Fishing with the angels
Published 10/07/2016 | 02:30
Few plants can match the elegance of the wandflower for its very beautiful arching flower stems and their pendent slender flowers. It is also widely known as 'angel's fishing rod' because the shape of the flower stems is reminiscent of a bending fishing rod, and it is widely known by its correct botanical name of dierama too.
The bell-shaped flowers occur mainly in shades of pink, dark or light. Every plant grown from the same batch of seeds has a slightly different shade. If a selection of plants of lighter or darker shades is made from seed, eventually the colours will range from dark purple to very pale pink and even white. But the reverse happens in gardens too when backcrosses dilute the colour of the extremes.
The angel's fishing rod name has created an imagined connection with water. It is common to see dierama planted at the edge of a pond to gain advantage of the reflection of the arching stems. But it is not a wet ground plant. There is generally no harm done as most garden ponds are artificially made with a plastic liner and the soil beside the pond drains normally.
Native to the high grassy slopes of the Drakensberg Mountains of South Africa, dierama grows very well here, the relatively cool climate suiting it well - the plant usually produces plentiful quantities of seeds. These are produced in round pods, the size of a large pea. The pods split to release round seeds which germinate freely, producing slender grassy seedlings. These can pop up in good places, but often appear in amid other flowers. Remove the pods when immature to prevent unwanted seeding.
The main kind grown in gardens is the species Dierama pulcherrimum with evergreen grassy foliage and arching flower wands sometimes over two metres tall. Dierama dracomontanum is much smaller, the flower stems shorter and more upright. The flowers dangle too and the individual flowers are more flared at the mouth. If both species are grown in the same garden, hybrids commonly arise and show characteristics intermediate of the two.

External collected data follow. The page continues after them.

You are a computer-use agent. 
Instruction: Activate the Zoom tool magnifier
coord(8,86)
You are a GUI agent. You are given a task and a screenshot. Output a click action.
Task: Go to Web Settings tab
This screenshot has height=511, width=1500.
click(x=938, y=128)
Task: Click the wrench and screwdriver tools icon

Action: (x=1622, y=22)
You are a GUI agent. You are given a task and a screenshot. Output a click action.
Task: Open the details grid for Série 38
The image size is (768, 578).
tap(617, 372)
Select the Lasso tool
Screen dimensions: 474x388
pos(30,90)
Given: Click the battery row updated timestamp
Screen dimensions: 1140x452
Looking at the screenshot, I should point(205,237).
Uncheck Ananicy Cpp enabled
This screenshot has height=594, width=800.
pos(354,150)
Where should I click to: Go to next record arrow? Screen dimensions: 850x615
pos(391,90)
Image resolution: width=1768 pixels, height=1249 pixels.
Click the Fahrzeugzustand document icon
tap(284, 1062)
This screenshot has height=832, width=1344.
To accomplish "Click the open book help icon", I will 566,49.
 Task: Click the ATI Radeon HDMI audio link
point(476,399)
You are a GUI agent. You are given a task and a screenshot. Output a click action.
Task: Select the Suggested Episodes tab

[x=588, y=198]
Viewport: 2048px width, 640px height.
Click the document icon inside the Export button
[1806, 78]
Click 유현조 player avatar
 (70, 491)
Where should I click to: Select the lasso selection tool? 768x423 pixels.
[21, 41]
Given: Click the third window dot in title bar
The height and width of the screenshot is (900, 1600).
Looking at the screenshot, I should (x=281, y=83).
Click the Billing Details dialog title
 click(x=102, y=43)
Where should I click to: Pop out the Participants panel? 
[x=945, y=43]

Dierama is very easy to grow in any ordinary soil that is not too heavy or becomes wet in winter. It likes free-draining soil in a sunny position, but this must not be too dry or the plant loses leaves and tends to appear scrawny. At first the plant is quite small, just a few long slender arching leaves, taking about three years to flower from seeds. Though not fully hardy, it survives in all but the coldest inland areas.